John Linton I had an Exetel free day yesterday for the first time in a very long while. Perhaps t was the very late start to the 'computer' day caused by whatever it was but by the time that was fixed there was very little time to complete the Sunday 'chores' before driving my youngest daughter to the airport. She is going to London for three days to meet some people at IBM who she has applied to for a transfer from IBM Australia. Very exciting for her and I really hope she gets the job despite feeling a regret that we will see very little of her for at least two years and quite possibly longer than that. She has worked for IBM since finishing her IT degree some 5+ years ago and it has given her a very solid basis for continuing a career in the booming technology marketplaces if that's what she wants to do. Her current 'boy' friend (if you can apply such a term to males in their late 20s) is also planning to go to the UK to do his MBA so that allows her to keep one set of her options open.

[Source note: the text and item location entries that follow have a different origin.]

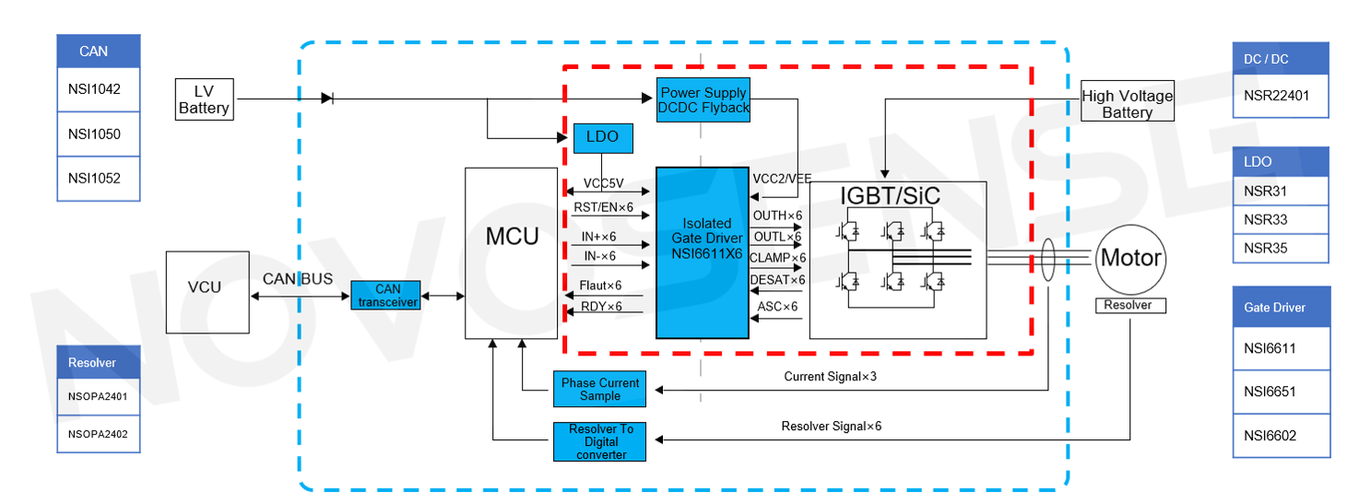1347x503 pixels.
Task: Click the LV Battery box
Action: pos(204,99)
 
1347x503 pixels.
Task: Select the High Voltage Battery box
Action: pos(1127,103)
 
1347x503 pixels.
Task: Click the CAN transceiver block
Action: pos(385,296)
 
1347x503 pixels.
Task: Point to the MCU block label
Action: pos(512,237)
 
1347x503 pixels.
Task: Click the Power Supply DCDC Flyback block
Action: pos(703,99)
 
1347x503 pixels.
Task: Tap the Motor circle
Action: pos(1130,258)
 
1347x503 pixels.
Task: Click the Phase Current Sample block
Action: pos(599,389)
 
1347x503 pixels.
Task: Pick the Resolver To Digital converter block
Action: pos(599,441)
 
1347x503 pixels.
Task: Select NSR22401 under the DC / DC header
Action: pos(1280,95)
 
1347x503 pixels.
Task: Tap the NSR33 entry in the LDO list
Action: pos(1280,220)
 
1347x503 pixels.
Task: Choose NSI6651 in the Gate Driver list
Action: pos(1281,392)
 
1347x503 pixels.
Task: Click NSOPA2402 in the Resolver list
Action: pos(98,434)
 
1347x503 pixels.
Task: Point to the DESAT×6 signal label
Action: pos(777,280)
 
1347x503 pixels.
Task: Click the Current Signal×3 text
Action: pos(830,377)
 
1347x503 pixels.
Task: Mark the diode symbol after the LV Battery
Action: pos(326,98)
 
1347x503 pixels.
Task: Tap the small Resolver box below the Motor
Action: pos(1129,305)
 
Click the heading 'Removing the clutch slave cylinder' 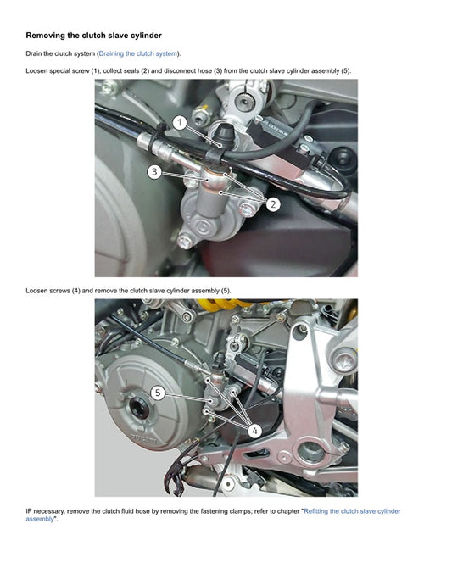point(93,36)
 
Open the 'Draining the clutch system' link point(137,53)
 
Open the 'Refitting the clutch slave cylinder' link point(352,511)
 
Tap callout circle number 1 point(180,122)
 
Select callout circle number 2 point(273,204)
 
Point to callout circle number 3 point(154,172)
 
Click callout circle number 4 point(255,431)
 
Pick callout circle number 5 point(158,393)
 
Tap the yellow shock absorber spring point(224,303)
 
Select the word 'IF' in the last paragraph point(29,511)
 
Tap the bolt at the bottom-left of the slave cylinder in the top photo point(185,242)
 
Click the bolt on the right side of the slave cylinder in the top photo point(247,210)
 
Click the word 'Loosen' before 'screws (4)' point(36,291)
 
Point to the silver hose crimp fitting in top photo point(159,148)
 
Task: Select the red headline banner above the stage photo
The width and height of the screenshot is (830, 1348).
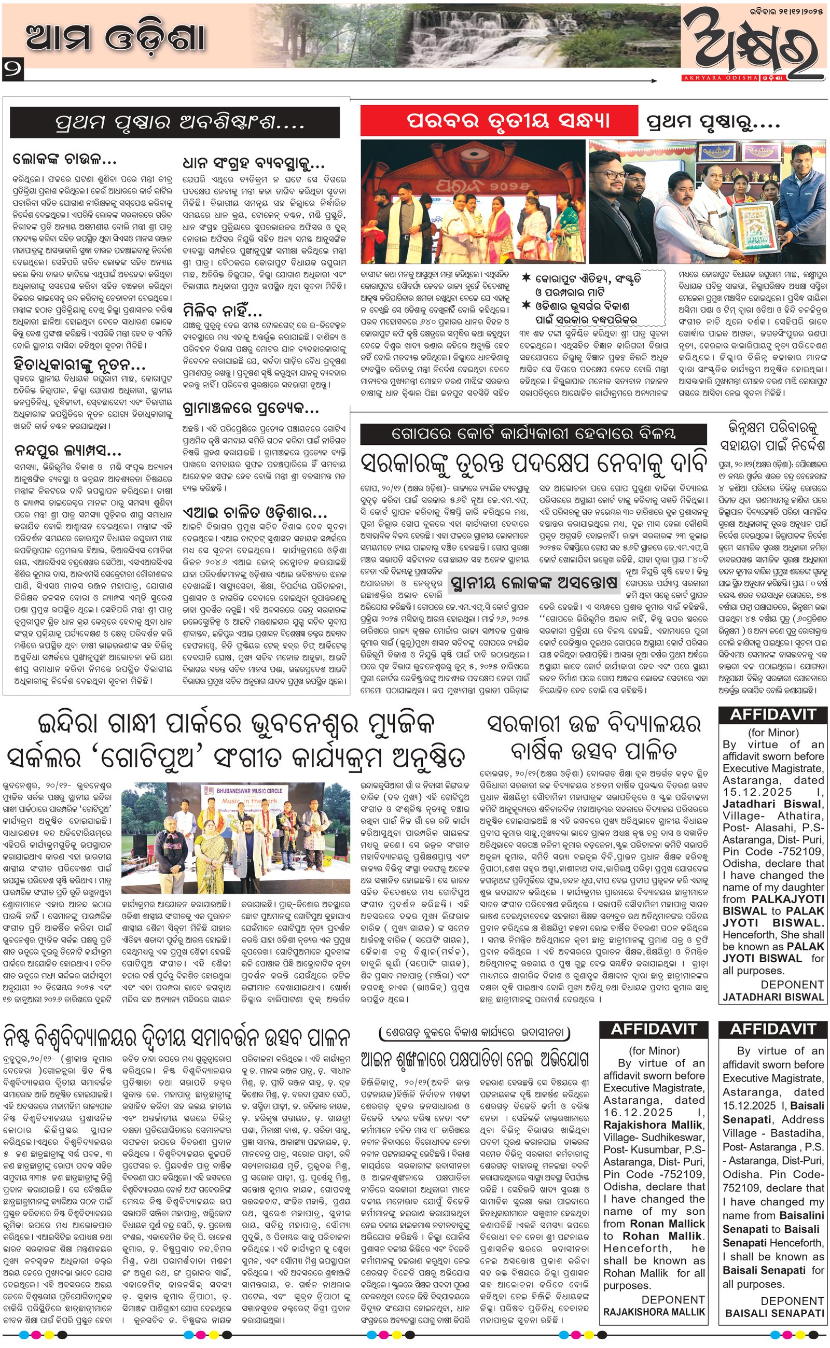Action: coord(499,120)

Annette and I then met up with our eldest son and had a leisurely lunch (which was surprisingly good) at one of the 'strip' of restaurants that now comprise half of the rebuilt Finger Wharf at Woolloomooloo. We chatted on about this and that for a couple of hours until the sun no longer warmed our part of the world and drank some very nice wine to go with the very nice food (I can't remember when I last had a decent, unfussed with, piece of beef). It occurred to me over lunch that four of my five children have all taken up jobs in IT from the time they graduated and three of them worked part time in IT throughout their studies from late high school. As Annette had been her usual abstemious self we we able to drive home without incident.

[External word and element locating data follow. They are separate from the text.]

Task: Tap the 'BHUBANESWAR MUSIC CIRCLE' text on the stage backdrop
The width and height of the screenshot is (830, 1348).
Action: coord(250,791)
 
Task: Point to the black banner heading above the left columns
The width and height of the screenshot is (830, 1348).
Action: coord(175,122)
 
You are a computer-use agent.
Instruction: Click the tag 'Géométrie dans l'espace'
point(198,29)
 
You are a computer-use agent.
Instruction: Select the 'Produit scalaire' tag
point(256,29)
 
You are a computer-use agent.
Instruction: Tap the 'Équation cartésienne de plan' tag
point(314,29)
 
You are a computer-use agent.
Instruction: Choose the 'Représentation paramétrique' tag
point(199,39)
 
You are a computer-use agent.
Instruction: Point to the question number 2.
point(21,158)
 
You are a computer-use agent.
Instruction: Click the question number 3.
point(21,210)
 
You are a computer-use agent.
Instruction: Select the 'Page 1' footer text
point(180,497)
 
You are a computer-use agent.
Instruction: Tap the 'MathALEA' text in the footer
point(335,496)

While we were driving home I thought about today's graduates and what they wanted from their "20's". We recently had a spate of resignations (if three can be described as a spate) from the graduates we have employed in corporate sales trainee roles which has caused me to re-think that, to date, very successful process of building a corporate sales team. Each one of the resignations were because the people concerned wanted to 'take three months off' to go and do something more interesting than their current jobs. Their time with Exetel had varied - 25 months 20 months and 8 months but I found it difficult to understand why people would give up a career that they were beginning to do well at to "do something more interesting" for three months after barely starting their working life. Times have obviously changed considerably and I haven't been aware of these changes. It is something that we will need to much better understand and change in our recruiting processes.
I would like to be able to say that when we got home that I did something useful but that would not be true. I dozed in front of the TV for a while before arousing to pretend I was interested in the news and then an old movie. It was only when we eventually went to bed that I realised that I had done no 'work' and for the vast majority of the day I hadn't thought about Exetel or the Australian comms markets. A very strange day in that respect and perhaps an indication of days to come.